Although my optics stayed safely stashed away in my overloaded backpack for the most arduous portion of the hike, I did make a point to watch for wildlife on my way up and down the Angel’s Landing trail. I kept a weather eye out for the resident Spotted Owls of Refrigerator Canyon and the nearby nesting California Condor pair that frequents the area, but both sets of rare raptors remained hidden during our visit. Instead, I was pleased to pick out several Painted Redstarts flitting through the branches in a shady ravine, and our return to the trailhead was accompanied by a delightful soundtrack of trilling Broad-tailed Hummingbirds, buzzy Black-throated Gray Warblers, and chipping Black Phoebes. Wild Turkeys stalked the shoulders of the roadsides, including a beefy tom displaying in the middle of the parking lot at the Zion Lodge. With wind speeds increasing and signs of rain on the horizon, the crew beat a hasty retreat back to our lodgings, where we shared a bountiful feast and no shortage of drinks, toasting our victory as we rode out the storm together.

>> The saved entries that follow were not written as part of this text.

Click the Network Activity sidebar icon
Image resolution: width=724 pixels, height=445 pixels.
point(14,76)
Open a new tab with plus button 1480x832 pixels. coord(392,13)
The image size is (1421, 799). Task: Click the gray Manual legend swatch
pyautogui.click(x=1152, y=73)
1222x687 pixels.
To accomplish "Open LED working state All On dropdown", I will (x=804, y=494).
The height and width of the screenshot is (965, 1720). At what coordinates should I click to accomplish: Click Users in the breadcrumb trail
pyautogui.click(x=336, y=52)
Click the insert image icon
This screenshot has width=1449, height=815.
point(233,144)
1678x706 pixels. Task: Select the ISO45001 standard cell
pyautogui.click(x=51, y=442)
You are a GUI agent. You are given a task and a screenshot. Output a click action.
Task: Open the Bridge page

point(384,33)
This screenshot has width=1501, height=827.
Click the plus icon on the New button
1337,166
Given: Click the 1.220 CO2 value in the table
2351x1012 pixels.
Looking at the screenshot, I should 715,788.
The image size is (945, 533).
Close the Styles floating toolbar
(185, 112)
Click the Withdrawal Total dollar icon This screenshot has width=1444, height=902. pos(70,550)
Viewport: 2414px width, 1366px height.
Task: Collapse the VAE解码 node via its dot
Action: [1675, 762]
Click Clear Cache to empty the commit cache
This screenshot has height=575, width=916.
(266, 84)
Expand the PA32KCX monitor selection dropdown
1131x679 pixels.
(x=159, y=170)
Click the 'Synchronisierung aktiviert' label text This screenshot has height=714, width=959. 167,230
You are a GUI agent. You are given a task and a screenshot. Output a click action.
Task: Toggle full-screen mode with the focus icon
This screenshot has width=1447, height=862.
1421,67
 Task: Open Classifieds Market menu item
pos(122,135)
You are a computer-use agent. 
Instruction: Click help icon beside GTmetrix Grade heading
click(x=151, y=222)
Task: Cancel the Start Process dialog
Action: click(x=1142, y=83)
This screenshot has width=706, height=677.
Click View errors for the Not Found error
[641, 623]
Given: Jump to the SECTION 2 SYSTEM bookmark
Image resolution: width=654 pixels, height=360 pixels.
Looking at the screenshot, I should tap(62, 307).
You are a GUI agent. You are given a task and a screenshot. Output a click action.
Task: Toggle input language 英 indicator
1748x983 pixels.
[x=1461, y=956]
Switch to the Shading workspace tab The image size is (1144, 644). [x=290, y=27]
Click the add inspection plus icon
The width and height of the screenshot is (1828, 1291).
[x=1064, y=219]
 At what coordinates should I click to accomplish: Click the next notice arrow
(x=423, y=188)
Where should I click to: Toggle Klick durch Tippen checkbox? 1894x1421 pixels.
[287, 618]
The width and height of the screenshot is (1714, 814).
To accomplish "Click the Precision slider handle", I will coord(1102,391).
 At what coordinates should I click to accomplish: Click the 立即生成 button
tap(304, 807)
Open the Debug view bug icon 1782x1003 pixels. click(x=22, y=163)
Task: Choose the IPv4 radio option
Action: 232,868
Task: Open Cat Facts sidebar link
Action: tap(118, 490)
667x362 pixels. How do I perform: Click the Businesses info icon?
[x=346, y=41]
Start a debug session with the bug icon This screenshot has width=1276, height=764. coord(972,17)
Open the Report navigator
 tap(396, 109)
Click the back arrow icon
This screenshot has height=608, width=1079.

The final family outing of our Southwest spring break was a trek up the Narrows, a picturesque river canyon that goes toe to toe with Angel’s Landing as Zion’s most popular trail. With our 2005 visit to this park coinciding with the heat of summer, we faced the long march accordingly: shoeless and in shorts. Given the chillier spring temperatures this time around, which had further cooled perceptibly in the wake of the previous night’s bad weather, we elected to rent proper gear in the form of chest waders, water shoes, and walking sticks. While our limited timetable meant that we were unable to hike the full length of the 12-mile track, we still thoroughly enjoyed our expedition up the Virgin River. The scenic vistas along the way were simply incredible, and we were accompanied nearly the entire time by the ever endearing American Dippers. Pairs of the adorable aquatic songbirds were busily patrolling their chosen territories, with some individuals actively constructing mossy nests beneath overhanging ledges and others gathering mouthfuls of critters to provision their hungry chicks. I also picked up an unexpected herpetological lifer in the form of an Arizona Toad that we found hopping along the entry trail. Once we finally made it back to dry land, we withdrew to Hurricane for one last night of festivities together. The trip had been a roaring success from start to finish, all thanks to my awesome brother and my exceptional new sister-in-law! Jacqi and I got an early start the next morning, setting out across the desert towards Las Vegas to board our flight back to New York. Going home is never easy after such an amazing vacation, but I am beyond grateful for all the wonderful memories forged with my family and friends over the course of this journey.

This most recent visit to the Southwest, even beyond the unforgettably magical experience of my brother’s wedding, left me feeling rather reflective and inspired. I consider it a genuine privilege to have visited the vast majority of American national parks over the course of my lifetime. Our federal lands are uniquely special places, where some of the continent’s most magnificent creatures still roam free through some of our most spectacular landscapes. At a time when so much of the cultural discourse surrounding environmentalism is plagued by cynical skepticism, it is more important than ever to take a stand on behalf of conservation efforts, be they local or international. Responsible, science-based management of parklands and wild spaces is critical to the maintenance of a healthy ecosystem, and the perennial popularity of short-sighted, extractive land use practices enacted in service of the almighty dollar threatens to upset the delicate balance of the world around us. The National Park System has been widely referred to as “America’s best idea,” and I, for one, would be hard-pressed to find the hyperbole in that claim. We are fortunate to inhabit a planet still replete with natural wonders. They are worth seeking out, they are worth studying, and they are certainly worth protecting.